All that out of the way, here we go with some more concepts:

Physically, where are the two servers? Are they in the same building? City? Country? Room?

What Telephone provider is being used for inbound and outbound calls? And what sort of connection is it?

Outbound:

Easy! We just add this server as "able to dial" during the build and outbound is "handled".

Inbound:

  1. Registration-based calls can be "re-routed" automatically by registering from the new server (based on some form of failover detection, or just a button on a web page).
  2. NonRegistration-based calls can be set to "failover" at the carrier in some cases. This would require actively "killing" the failed server in case of partial fail (ie: if the DB Engine dies, that will not auto-route calls, as the telephone engine would still be accepting connections: We'd need to shut down the telephone engine for failover in this case). This does require configuration at the carrier and not all carriers have this functionl
  3. IP Based calls: If the carrier has no failover functionality, we have to either re-direct the inbound calls in a carrier configuration page, or by directly contacting the carrier, or by switching the Backup server's IP to the Primary server's IP so it can intercept the calls. We'll need to discuss this after looking at your carrier's options and possibilities (and your choice for speed and ease above, of course).

Agents/Users:

  1. What URL do your users access the system through? The domain name on that URL can be modified in case of a failure, but doing so generally can take anywhere from 15 minutes to an hour (depending upon your DNS settings) unless you swap the IP between the Backup and primary servers.
  2. What "server name" do your users Phone's register to? This will need to be re-routed to the new server as well.

Data Migration:

  1. How recent must the data be? (less than 5 minutes of loss? An hour? From Sunday?)
  2. How quickly must the new server be "Live" and taking calls WITH data?
    Note that it is possible to begin taking calls immediately and perform a restore of more recent data, but merging the two data sets can be an issue. Some like this to allow "we'll call you back shortly, we are experiencing technical difficulties" while performing the restore.
  3. How much interaction will there be for this restore?
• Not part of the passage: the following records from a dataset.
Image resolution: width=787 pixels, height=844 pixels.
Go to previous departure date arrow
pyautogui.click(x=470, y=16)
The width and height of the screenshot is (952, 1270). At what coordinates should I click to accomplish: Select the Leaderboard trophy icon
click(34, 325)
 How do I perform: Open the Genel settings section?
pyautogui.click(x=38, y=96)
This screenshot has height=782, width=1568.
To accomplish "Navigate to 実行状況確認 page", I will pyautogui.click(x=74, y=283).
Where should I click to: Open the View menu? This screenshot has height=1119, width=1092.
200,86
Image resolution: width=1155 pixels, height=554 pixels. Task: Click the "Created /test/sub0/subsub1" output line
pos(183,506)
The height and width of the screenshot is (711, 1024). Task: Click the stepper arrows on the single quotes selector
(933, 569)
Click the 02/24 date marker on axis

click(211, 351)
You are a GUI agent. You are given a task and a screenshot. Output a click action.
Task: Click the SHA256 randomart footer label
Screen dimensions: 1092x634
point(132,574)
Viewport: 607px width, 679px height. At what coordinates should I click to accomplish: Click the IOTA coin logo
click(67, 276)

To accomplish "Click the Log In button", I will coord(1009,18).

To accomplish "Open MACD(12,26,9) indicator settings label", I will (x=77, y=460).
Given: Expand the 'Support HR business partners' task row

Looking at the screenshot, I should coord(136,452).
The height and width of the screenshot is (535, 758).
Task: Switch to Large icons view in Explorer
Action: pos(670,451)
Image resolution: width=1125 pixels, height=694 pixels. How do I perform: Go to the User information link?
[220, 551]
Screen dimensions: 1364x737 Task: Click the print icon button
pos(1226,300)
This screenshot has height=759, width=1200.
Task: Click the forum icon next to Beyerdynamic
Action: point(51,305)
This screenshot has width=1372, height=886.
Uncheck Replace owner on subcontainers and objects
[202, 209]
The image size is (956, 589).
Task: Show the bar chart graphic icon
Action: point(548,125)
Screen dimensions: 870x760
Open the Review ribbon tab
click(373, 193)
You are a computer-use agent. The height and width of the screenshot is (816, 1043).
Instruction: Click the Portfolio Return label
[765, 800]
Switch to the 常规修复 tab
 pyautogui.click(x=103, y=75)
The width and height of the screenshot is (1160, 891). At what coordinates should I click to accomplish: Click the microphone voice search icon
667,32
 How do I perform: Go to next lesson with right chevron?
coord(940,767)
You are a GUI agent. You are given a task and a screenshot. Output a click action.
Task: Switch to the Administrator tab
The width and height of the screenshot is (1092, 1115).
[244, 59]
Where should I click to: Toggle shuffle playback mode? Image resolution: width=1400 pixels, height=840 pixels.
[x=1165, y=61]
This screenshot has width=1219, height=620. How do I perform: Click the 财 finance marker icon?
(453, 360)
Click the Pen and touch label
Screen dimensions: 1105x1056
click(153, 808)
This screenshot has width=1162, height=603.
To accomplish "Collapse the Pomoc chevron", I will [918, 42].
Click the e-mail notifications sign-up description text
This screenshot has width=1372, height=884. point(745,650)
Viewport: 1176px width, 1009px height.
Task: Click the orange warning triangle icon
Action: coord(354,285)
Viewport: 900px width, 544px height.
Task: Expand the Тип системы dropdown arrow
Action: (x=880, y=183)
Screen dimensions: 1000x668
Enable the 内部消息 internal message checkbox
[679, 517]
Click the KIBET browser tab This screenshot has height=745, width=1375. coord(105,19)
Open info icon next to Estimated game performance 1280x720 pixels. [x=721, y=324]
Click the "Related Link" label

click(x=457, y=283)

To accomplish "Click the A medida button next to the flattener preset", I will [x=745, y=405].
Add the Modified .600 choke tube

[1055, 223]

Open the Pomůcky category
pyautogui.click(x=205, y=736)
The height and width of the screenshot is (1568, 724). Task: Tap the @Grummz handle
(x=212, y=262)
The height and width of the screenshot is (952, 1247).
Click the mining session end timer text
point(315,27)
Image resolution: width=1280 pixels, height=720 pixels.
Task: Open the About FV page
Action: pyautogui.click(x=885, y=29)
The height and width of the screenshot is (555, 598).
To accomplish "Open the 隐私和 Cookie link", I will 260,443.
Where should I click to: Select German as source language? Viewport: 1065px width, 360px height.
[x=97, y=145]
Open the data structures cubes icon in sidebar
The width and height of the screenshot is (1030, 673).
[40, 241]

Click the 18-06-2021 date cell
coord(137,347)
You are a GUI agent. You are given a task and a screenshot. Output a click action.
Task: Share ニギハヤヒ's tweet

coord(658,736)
Less interaction at "fail" is more expensive "now".

There is have the option of "just give me something that will save my @ss in case of a failure, even if we're down for an hour during transition ... that beats DEAD server with no prospects of bringing it back up any time soon". That version will still require up to an hour of work on our part to bring the new server "up to date and/or online" at the moment of failure, of course.